We have implemented a rudimentary IP router application on our Hack-o-Rocket platform, and we have used it to prove successful 100% open source connectivity to Covad SDSL and IDSL circuits cross-connected to 3rd-party ISPs (not Covad IP).

The HoR IP router is extremely primitive and bare-boned; it comes nowhere close to complying with RFC 1009. However, at the present time it is the only router in the world to the author's knowledge which makes a 100% open source connection to SDSL. The router code exists in 3 versions:

The only encapsulation supported on the line is straight routed, i.e., routed RFC 1490 for IDSL and Flavor B or routed RFC 1483 for Nokia SDSL/ATM. No support for bridging, MER or PPP on the line. (Please read this page for a good explanation of the difference between routed and bridged circuits.)

Performance

The IDSL and SDSL Flavor B versions of the HoR IP router use the CR201 hardware pretty much in the way it was meant to be used: the MC68LC302 SCC speaks HDLC and does a very good job at it, the CS8900 Ethernet chip sends and receives packets on the LAN interface, and the code running on the CPU routes IP datagrams between the two interfaces just like a traditional gateway design. The only differences from CM's original CopperRocket are that we do IP routing instead of bridging, don't speak CMCP and have a very Spartan configuration mechanism. We have no good way to test it, but we expect the Flavor B version to perform well at all SDSL data rates all the way up to 1568 kbps just like the original CopperRocket.

On the other hand, the Nokia SDSL/ATM version is an example of thinking outside the box. We use the MC68LC302 SCC to receive and transmit 432 octet long Nokia frames and implement the higher ATM and AAL5 layers in pure software. Amazingly, it works, but there are significant performance limitations. Here is how we perform at different Nokia SDSL data rates:

192 kbps
Works well with the line saturated in both directions.
384 kbps
Handles a fully saturated downstream pipe, but is able to fill only a portion of the line bandwidth in the upstream direction (transmits a lot of idle cells/frames). An upstream FTP transfer test clocked in at about 26 kbyte/s.
768 kbps
Same story as at 384 kbps, but the effective upstream bandwidth as measured by FTP transfers is even less (about 24 kbyte/s) due to the greater interrupt load and saturating the pipe in both directions with two FTP transfers at the same time causes occasional recoverable underruns (shutdowns followed by restart).
1152 kbps
1536 kbps
Unusable — the slightest bit of downstream traffic causes an immediate underrun. The link gets re-established, but as soon as TCP retries sending, another underrun immediately occurs.

The executive summary is that the Nokia SDSL router works well at 192 kbps, OK at 384 kbps if one is willing to live with a reduced effective upstream bandwidth, risky and not recommended at 768 kbps, unusable above that.
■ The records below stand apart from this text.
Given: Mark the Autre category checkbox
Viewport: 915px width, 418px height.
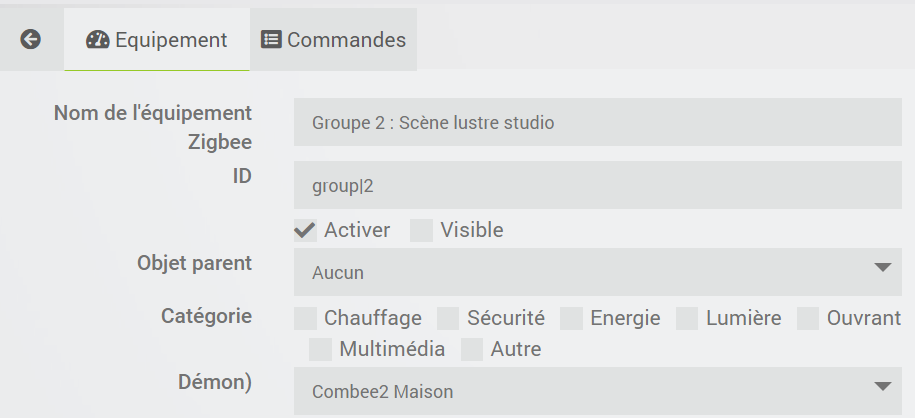Looking at the screenshot, I should pos(472,349).
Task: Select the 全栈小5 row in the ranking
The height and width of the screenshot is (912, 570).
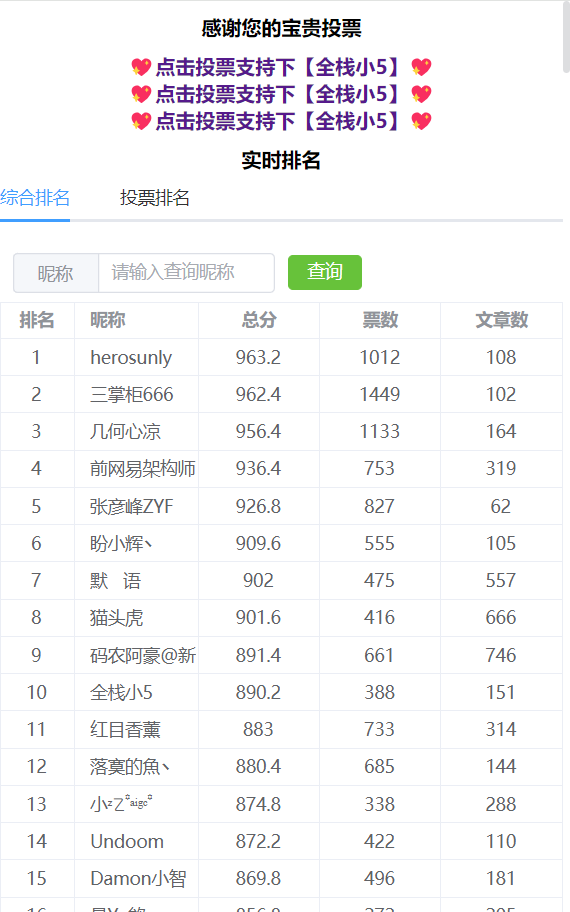Action: click(282, 692)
The Hack-o-Rocket IP router is viable as real operational CPE if one fits within the limitations of performance, encapsulation support and O&M capabilities, and Harhan does in fact use one as the operational CPE on our Verizon Business 384 kbps SDSL pipe, but given all of its limitations, the Hack-o-Rocket cannot be seriously marketed as a real end user product.

How can I get one?

The HoR IP router is part of the Hack-o-Rocket software kit. See our main page for information on how you can make a Hack-o-Rocket unit or get one made for you.

Going forward

The Hack-o-Rocket was a proof-of-concept implementation. Our next subproject within the Open SDSL Connectivity Project is the OSDCU. It will definitely be more expensive than getting an old CopperRocket from eBay and making a Hack-o-Rocket out of it, but the difference in hardware performance, software modularity and the overall product quality resulting from the previous two will also be quite significant. As they say, you get what you pay for.

After we finish building the OSDCU for SDSL/2B1Q, we'll think about what we should do for IDSL.